The steps of any method disclosed herein do not have to be
performed in the exact order disclosed, unless explicitly
stated.
BRIEF DESCRIPTION OF THE DRAWINGS
[0029] The invention will be described in further detail under
reference to the accompanying drawings in which:
[0030] FIG. 1 shows an example of a robotic work tool system being
a robotic lawnmower system;
[0031] FIG. 2A shows an example of a robotic lawnmower according to
one embodiment of the teachings herein;
[0032] FIG. 2B shows a schematic view of the components of an
example of a robotic work tool being a robotic lawnmower according
to an example embodiment of the teachings herein;
[0033] FIG. 3 shows a schematic view of a robotic work tool system
according to an example embodiment of the teachings herein;
[0034] FIG. 4 shows a schematic view of a robotic work tool
according to an example embodiment of the teachings herein;
[0035] FIG. 5 shows a schematic view of a robotic work tool
according to an example embodiment of the teachings herein; and
[0036] FIG. 6 shows a corresponding flowchart for a method
according to an example embodiment of the teachings herein.
DETAILED DESCRIPTION
[0037] The disclosed embodiments will now be described more fully
hereinafter with reference to the accompanying drawings, in which
certain embodiments of the invention are shown. This invention may,
however, be embodied in many different forms and should not be
construed as limited to the embodiments set forth herein. Like
reference numbers refer to like elements throughout.

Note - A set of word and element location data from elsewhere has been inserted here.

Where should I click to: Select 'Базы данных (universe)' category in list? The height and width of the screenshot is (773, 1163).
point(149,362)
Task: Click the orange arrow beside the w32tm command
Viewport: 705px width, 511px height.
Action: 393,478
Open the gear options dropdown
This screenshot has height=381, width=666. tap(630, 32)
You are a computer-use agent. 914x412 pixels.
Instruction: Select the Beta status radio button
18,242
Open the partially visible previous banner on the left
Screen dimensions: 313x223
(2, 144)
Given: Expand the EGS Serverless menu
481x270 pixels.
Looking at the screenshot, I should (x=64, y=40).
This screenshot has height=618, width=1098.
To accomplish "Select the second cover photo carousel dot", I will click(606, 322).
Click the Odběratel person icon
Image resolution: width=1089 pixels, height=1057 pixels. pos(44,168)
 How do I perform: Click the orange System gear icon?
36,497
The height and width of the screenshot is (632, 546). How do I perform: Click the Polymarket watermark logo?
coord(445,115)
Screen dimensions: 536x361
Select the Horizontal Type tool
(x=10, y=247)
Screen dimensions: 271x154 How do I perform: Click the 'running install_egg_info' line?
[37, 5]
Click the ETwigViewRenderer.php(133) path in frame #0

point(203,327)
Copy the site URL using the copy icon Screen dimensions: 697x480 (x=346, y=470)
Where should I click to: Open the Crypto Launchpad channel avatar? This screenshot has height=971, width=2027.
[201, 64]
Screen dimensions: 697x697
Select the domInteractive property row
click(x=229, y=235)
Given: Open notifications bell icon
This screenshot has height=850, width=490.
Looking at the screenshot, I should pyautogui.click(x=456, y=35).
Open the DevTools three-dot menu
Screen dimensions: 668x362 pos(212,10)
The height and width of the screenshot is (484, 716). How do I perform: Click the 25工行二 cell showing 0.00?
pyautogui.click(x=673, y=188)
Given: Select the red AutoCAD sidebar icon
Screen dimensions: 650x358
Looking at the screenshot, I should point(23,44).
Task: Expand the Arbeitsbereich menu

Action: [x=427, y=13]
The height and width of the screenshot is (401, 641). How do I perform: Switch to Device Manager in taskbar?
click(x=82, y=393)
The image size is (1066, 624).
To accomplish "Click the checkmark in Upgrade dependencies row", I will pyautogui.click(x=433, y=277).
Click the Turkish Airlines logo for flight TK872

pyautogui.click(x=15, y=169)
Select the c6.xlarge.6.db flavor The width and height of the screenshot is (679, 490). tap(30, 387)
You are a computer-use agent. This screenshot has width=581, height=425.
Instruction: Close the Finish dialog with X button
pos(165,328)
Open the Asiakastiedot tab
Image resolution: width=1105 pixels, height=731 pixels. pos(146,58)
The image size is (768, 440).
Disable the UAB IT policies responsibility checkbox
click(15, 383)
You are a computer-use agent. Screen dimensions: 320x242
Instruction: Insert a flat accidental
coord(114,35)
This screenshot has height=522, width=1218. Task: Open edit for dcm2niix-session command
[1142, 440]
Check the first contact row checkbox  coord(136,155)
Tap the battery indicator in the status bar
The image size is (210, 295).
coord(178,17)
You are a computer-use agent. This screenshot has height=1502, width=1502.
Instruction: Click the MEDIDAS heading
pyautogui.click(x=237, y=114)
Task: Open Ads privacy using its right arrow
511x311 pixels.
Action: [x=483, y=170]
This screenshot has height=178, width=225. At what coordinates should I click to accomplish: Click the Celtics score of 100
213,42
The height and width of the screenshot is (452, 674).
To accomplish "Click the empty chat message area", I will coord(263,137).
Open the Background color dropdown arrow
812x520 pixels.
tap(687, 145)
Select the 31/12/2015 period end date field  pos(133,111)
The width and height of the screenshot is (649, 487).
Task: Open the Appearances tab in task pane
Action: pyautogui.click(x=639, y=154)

[0038] It should be noted that even though the description given
herein will be focused on robotic lawnmowers, the teachings herein
may also be applied to, robotic ball collectors, robotic mine
sweepers, robotic farming equipment, or other robotic work tools
where a work tool is to be safeguarded against from accidentally
extending beyond or too close to the edge of the robotic work
tool.
[0039] FIG. 2A shows a perspective view of a robotic work tool 200,
here exemplified by a robotic lawnmower 200, having a body 240 and
a plurality of wheels 230 (only one side is shown). The robotic
work tool 200 may be a multi-chassis type or a mono-chassis type
(as in FIG. 2A). A multi-chassis type comprises more than one main
body parts that are movable with respect to one another. A
mono-chassis type comprises only one main body part.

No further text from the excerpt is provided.